El fenómeno de la pobreza en el mundo es, desde luego, un problema multifactorial; pero en el caso particular de México, éste hunde sus raíces principalmente en un sistema político y social cimentado en la corrupción, la ambición y la codicia, lo que ha traído como consecuencia un deterioro en el poder adquisitivo, altos niveles de desempleo, bajo desarrollo empresarial y la concentración de la riqueza en pocas manos.
Ante este panorama, la Iglesia no ha renunciado a su deber de denunciar la injusticia social, que frecuentemente se relaciona con la acumulación de la riqueza inmoral. Pero sobre todo, no ha cejado en su empeño por dar una respuesta efectiva en el combate a la pobreza a través de la caridad.
Resulta imposible citar todas las acciones que realiza la Iglesia católica a favor de los pobres, pero no hay duda de que se trata de la institución que más hace por abatir este flagelo: escuelas, hospitales, casas hogar, asilos, bancos de alimentos y comedores, son sólo algunas de las obras a través de las cuales hace presente la misericordia de Dios, y que abordamos ampliamente en esta edición de nuestro semanario.
Sin embargo, la historia nos recuerda que todo esfuerzo, si se realiza de forma aislada, se convierte sólo en un paliativo ante la magnitud del problema, por lo que las sinergias entre los distintos entes sociales se hacen cada vez más necesarias, así como la capacidad de compasión, el sufrir con el otro a la manera de Cristo, ofreciendo redención por medio de la caridad, la solidaridad y la promoción de la persona para que alcance la plenitud en el desarrollo de su vocación, y así ser partícipes de un mundo más en comunión de amor.
La Iglesia, por su parte –que ve en el pobre la imagen sufriente de Cristo–, está llamada a redoblar esfuerzos para tenderles eficazmente la mano. Sólo así, la caridad cristiana, que en los primeros años suscitaba la admiración de los paganos, seguirá siendo motivo de asombro y podrá atraer el apoyo de otras organizaciones a fin de incrementar y ampliar las obras en beneficio de tantos hombres y mujeres pobres, cuyo grito de dolor se sigue ahogando en la indiferencia generalizada.

_Listado de datos_:
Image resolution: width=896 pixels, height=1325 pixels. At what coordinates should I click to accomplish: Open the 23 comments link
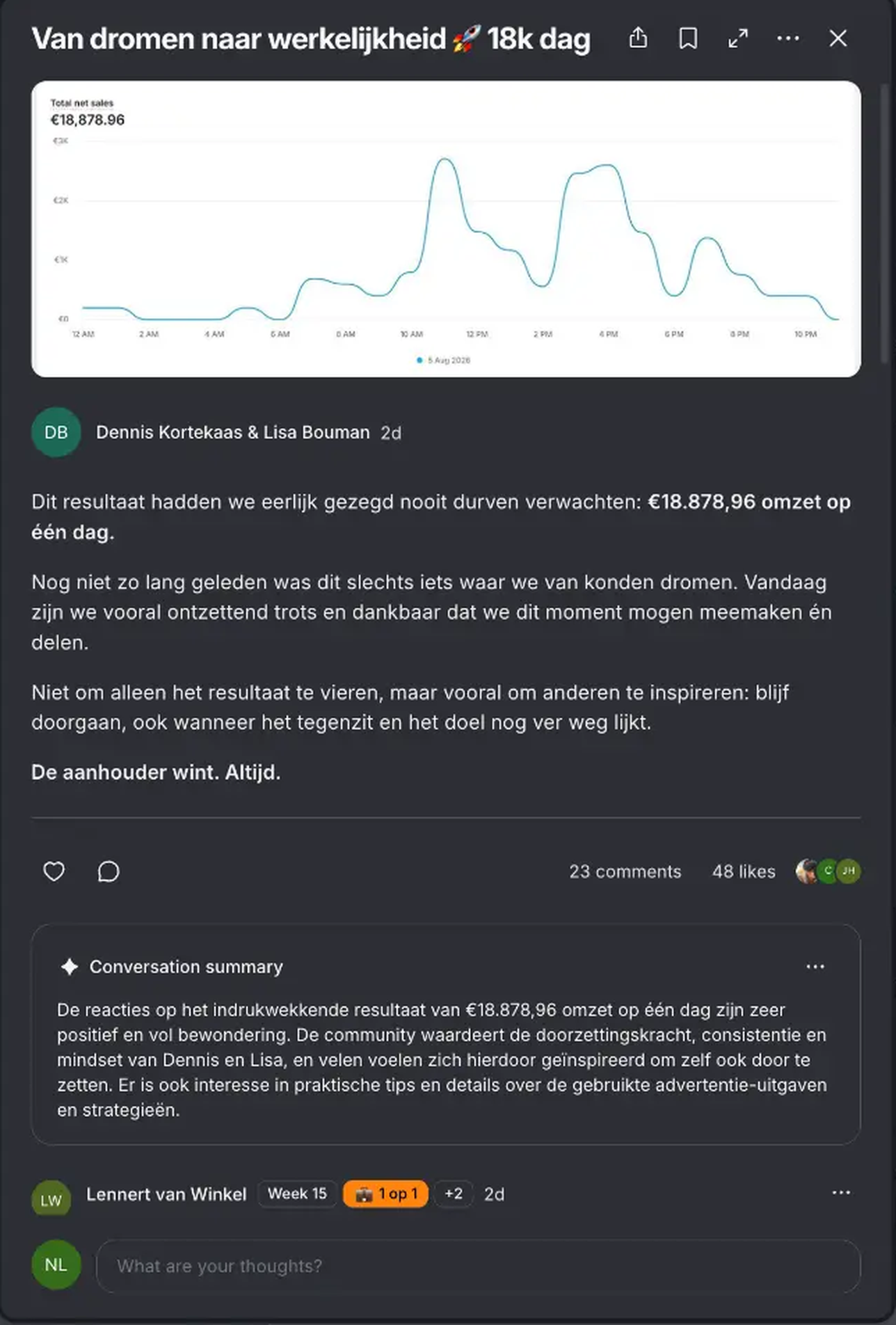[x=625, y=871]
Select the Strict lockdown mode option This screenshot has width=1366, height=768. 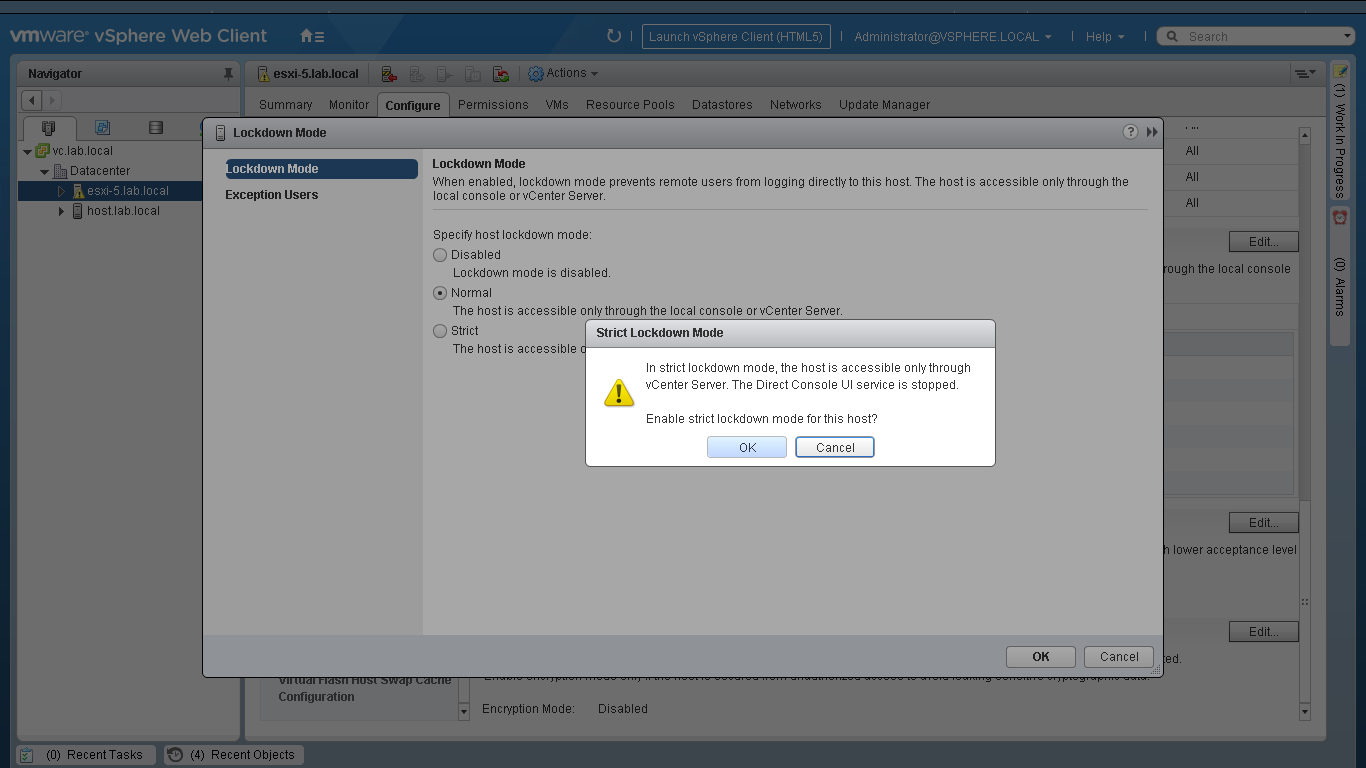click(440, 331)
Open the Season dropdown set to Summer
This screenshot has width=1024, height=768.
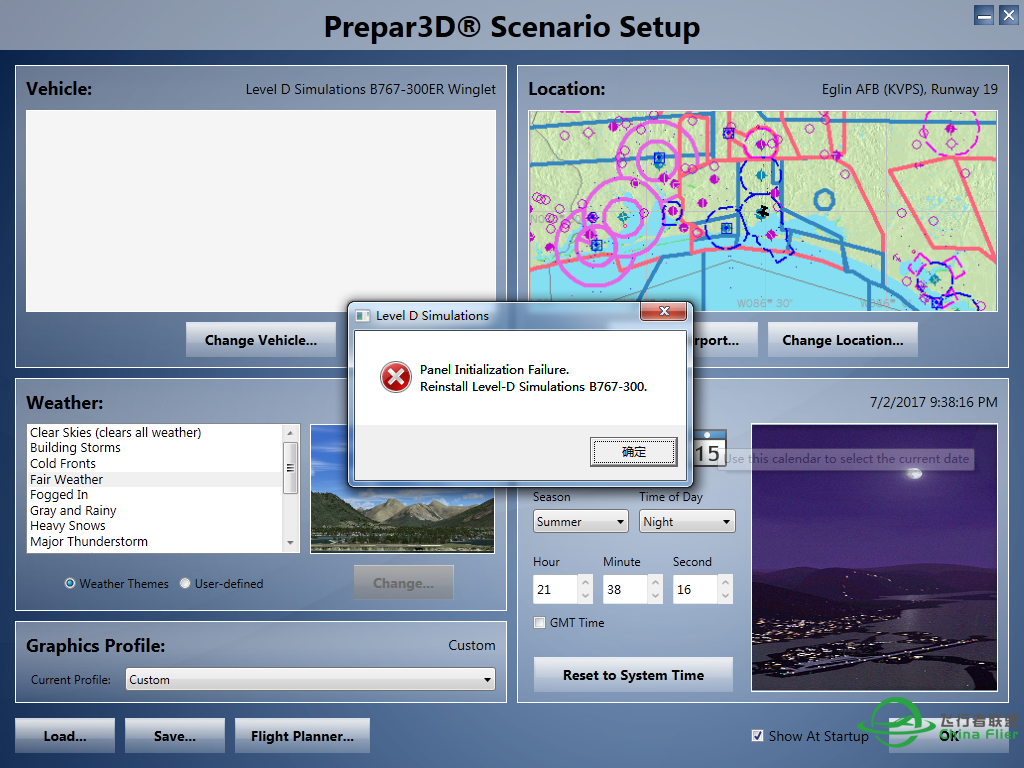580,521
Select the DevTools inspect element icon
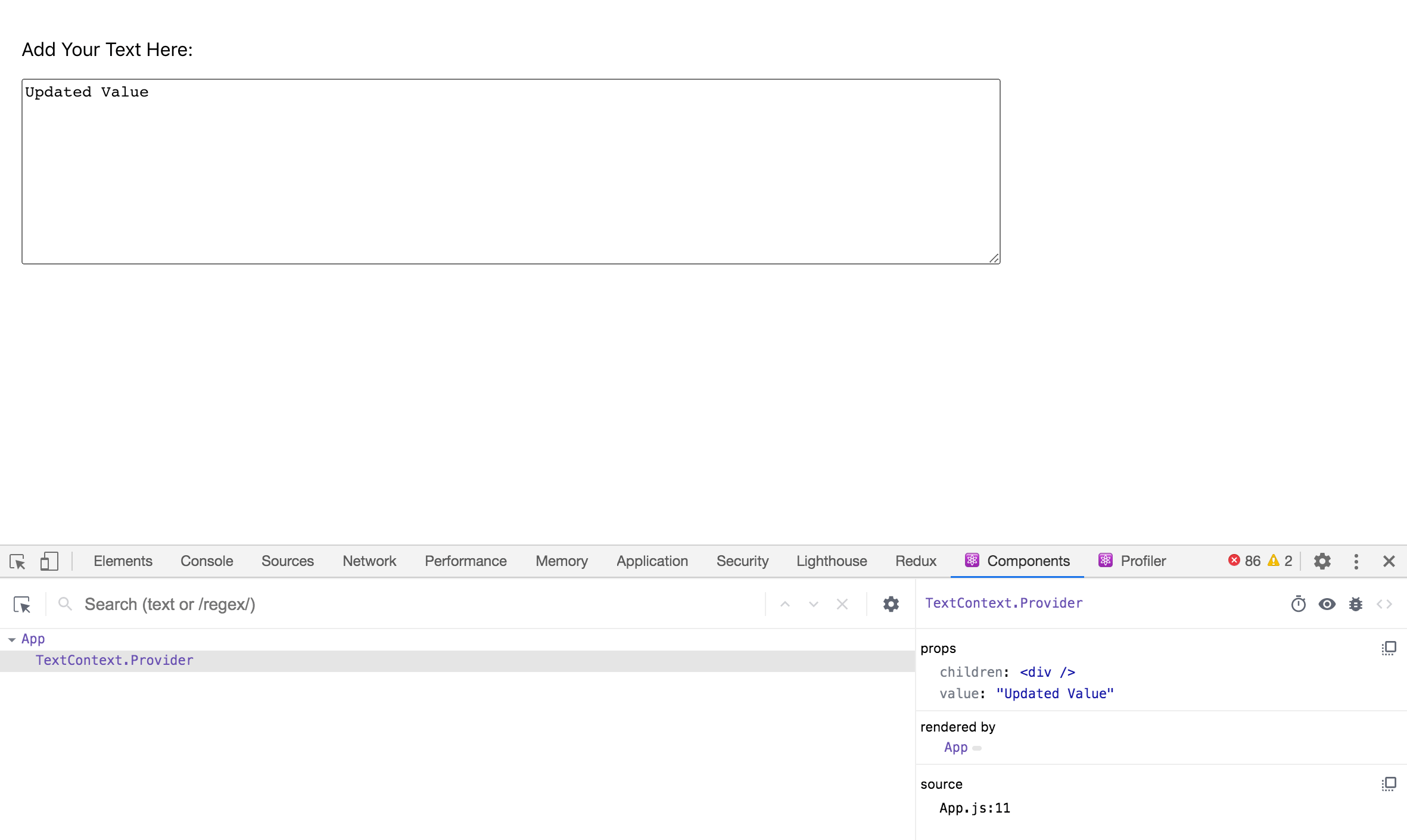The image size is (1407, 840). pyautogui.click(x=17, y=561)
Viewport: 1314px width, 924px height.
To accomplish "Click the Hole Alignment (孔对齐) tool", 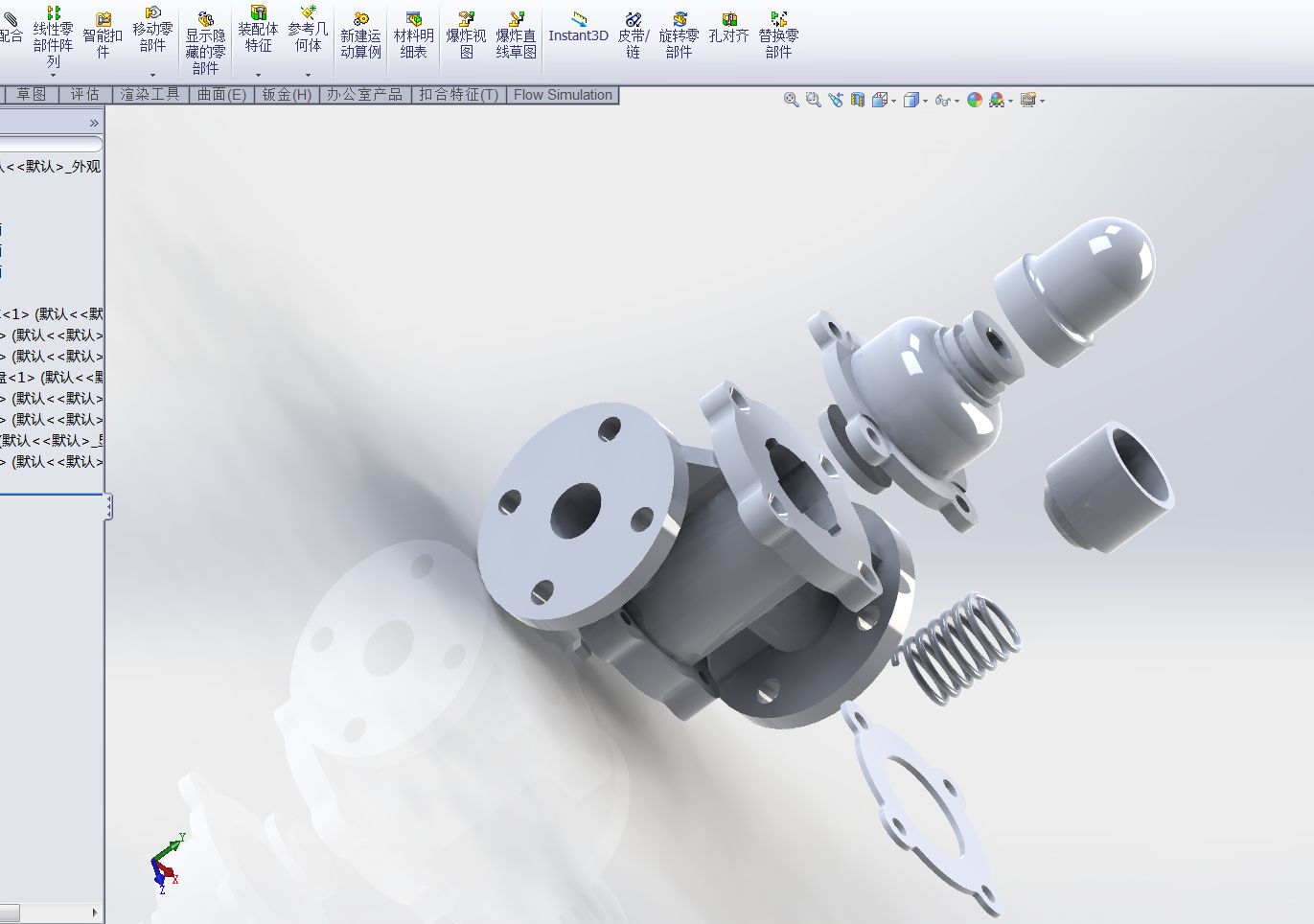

_Instrucciones_:
- 1) Transcriba del texto proporcionado el fragmento que va desde "Sin embargo, la" hasta "comunión de amor.", ambos incluidos.
- 2) Resuma el texto proporcionado en dos oraciones.
- 3) Indique si cada afirmación concuerda con el texto proporcionado. Responda sí o no y cite textualmente las palabras que lo deciden: (a) la pobreza en el mundo obedece a una sola causa; (b) la Iglesia católica es la institución que más hace por abatir la pobreza; (c) los esfuerzos aislados bastan para resolver el problema.

_Respuestas por tarea_:
- 1)
Sin embargo, la historia nos recuerda que todo esfuerzo, si se realiza de forma aislada, se convierte sólo en un paliativo ante la magnitud del problema, por lo que las sinergias entre los distintos entes sociales se hacen cada vez más necesarias, así como la capacidad de compasión, el sufrir con el otro a la manera de Cristo, ofreciendo redención por medio de la caridad, la solidaridad y la promoción de la persona para que alcance la plenitud en el desarrollo de su vocación, y así ser partícipes de un mundo más en comunión de amor.

- 2) En México, la pobreza hunde sus raíces principalmente en un sistema político y social cimentado en la corrupción, la ambición y la codicia, lo que ha traído un deterioro del poder adquisitivo, altos niveles de desempleo y la concentración de la riqueza en pocas manos. Ante ello, la Iglesia denuncia la injusticia social y combate la pobreza mediante la caridad con obras como escuelas, hospitales, asilos y comedores, pero está llamada a redoblar esfuerzos, pues todo esfuerzo aislado es solo un paliativo y se requieren sinergias entre los distintos entes sociales.

- 3)
(a) No: "El fenómeno de la pobreza en el mundo es, desde luego, un problema multifactorial".
(b) Sí: "no hay duda de que se trata de la institución que más hace por abatir este flagelo".
(c) No: "todo esfuerzo, si se realiza de forma aislada, se convierte sólo en un paliativo ante la magnitud del problema".